Pull from the data below each line where the word "Select" occurs, and copy it.

▶ **Stored items**
*****
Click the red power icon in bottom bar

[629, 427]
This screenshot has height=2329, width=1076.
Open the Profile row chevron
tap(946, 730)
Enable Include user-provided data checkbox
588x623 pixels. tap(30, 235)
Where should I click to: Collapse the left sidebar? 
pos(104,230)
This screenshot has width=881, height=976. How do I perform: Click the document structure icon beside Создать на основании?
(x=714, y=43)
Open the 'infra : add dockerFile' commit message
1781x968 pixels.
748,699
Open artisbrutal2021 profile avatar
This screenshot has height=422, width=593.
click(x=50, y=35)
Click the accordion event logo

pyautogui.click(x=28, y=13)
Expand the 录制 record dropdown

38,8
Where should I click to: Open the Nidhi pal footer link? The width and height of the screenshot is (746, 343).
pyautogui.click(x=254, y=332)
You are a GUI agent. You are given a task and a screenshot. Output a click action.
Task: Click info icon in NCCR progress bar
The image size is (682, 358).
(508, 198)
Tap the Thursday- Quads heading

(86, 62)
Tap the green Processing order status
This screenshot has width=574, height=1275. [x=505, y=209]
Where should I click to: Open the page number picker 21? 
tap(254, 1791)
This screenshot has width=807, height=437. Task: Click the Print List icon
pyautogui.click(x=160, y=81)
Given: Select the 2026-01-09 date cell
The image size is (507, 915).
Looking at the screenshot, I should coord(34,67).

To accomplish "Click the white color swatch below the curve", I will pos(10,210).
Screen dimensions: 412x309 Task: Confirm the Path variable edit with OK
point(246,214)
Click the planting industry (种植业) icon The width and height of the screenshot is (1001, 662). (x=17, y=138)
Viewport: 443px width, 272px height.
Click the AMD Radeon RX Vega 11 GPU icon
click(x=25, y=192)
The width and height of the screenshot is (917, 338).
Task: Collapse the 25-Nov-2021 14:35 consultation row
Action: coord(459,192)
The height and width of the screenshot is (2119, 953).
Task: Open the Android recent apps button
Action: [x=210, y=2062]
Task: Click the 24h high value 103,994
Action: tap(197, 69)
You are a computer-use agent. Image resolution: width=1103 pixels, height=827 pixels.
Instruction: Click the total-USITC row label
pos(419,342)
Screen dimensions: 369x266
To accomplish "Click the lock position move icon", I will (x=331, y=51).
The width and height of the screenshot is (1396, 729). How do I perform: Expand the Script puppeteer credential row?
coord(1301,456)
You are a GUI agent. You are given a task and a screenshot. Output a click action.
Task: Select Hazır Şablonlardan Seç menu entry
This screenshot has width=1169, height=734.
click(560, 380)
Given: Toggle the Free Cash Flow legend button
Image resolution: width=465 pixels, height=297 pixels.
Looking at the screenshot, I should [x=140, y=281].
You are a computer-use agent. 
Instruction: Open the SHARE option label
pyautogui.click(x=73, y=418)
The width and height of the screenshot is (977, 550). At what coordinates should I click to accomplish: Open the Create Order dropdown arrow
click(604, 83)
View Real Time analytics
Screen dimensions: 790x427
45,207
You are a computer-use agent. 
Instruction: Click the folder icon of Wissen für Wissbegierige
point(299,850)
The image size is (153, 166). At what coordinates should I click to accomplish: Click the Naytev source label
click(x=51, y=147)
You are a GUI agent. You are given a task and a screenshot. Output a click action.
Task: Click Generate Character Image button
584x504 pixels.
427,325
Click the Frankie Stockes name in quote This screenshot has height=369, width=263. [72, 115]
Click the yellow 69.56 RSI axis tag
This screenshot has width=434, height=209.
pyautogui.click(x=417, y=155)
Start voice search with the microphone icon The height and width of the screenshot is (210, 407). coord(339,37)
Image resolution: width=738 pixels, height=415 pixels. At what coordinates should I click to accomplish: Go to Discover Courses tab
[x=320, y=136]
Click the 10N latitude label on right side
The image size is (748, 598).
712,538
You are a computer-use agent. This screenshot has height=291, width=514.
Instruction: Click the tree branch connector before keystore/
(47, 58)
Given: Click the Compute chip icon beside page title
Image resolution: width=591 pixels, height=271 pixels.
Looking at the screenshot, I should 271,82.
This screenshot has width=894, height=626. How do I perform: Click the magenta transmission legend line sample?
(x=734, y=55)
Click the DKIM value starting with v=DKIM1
*****
▶ **Response to the exercise**
Given: Select the 2026-01-09 date cell
Task: Select Hazır Şablonlardan Seç menu entry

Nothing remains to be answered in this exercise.